• Stored entries
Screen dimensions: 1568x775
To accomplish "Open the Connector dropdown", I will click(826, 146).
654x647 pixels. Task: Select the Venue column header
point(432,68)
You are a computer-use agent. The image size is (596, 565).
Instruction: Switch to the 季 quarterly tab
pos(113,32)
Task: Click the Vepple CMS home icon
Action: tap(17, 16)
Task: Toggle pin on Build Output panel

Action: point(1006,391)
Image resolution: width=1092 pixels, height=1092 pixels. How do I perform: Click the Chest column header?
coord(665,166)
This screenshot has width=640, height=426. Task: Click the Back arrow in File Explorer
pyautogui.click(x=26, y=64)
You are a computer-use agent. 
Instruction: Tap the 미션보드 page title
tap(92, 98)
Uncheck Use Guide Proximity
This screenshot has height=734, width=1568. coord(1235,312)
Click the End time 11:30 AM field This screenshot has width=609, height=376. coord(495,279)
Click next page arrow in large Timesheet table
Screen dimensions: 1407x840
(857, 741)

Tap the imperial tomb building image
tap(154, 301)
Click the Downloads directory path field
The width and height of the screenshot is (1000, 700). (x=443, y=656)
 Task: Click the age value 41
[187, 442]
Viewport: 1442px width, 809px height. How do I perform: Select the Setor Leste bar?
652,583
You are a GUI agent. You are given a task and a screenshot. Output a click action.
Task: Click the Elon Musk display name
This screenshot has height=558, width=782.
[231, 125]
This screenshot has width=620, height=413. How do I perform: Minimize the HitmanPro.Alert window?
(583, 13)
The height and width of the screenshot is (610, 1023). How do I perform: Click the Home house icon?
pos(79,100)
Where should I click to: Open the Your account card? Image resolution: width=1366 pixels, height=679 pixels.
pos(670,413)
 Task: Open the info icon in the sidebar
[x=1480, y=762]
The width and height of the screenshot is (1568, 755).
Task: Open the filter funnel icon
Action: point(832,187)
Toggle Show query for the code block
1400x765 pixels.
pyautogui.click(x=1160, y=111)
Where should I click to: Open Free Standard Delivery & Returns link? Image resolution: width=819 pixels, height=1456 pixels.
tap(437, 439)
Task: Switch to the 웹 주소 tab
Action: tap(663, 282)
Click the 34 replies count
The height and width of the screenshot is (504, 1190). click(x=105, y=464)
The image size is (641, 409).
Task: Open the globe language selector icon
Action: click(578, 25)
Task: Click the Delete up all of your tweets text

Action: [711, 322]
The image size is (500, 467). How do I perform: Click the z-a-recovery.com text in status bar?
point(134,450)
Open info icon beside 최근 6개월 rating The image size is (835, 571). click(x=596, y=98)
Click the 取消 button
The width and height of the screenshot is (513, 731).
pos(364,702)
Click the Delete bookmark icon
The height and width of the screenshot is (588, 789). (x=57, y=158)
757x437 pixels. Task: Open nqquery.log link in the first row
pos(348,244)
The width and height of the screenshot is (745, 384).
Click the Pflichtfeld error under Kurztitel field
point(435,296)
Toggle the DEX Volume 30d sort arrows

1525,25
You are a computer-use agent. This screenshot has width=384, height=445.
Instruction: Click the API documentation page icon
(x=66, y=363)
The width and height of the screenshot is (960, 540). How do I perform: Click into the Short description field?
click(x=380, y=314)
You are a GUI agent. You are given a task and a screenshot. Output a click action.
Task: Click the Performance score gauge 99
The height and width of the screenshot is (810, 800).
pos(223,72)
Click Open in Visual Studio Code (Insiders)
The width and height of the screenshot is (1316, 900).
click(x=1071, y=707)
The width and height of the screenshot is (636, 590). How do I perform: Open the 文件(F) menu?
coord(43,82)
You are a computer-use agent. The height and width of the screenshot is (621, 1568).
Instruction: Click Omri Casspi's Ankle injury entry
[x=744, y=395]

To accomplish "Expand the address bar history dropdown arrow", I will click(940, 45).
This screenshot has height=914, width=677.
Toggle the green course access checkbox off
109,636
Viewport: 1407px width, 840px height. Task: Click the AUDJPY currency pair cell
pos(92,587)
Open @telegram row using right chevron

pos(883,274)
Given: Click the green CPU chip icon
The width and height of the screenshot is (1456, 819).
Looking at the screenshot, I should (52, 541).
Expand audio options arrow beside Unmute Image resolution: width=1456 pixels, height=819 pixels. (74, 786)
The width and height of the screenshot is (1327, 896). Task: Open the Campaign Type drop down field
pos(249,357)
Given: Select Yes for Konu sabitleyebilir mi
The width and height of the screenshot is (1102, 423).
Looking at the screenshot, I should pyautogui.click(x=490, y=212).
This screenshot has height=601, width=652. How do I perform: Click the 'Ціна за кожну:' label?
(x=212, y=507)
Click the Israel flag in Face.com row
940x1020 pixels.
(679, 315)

• WHAT THE TASK REQUIRES
Copy the listing from the line with "The width and height of the screenshot is (1327, 896)." up to and including its final line, swapping "Campaign Type" for "Ad Group". Leave all other text unchanged.

• COMPLETE ANSWER
The width and height of the screenshot is (1327, 896). Task: Open the Ad Group drop down field
pos(249,357)
Given: Select Yes for Konu sabitleyebilir mi
The width and height of the screenshot is (1102, 423).
Looking at the screenshot, I should pyautogui.click(x=490, y=212).
This screenshot has height=601, width=652. How do I perform: Click the 'Ціна за кожну:' label?
(x=212, y=507)
Click the Israel flag in Face.com row
940x1020 pixels.
(679, 315)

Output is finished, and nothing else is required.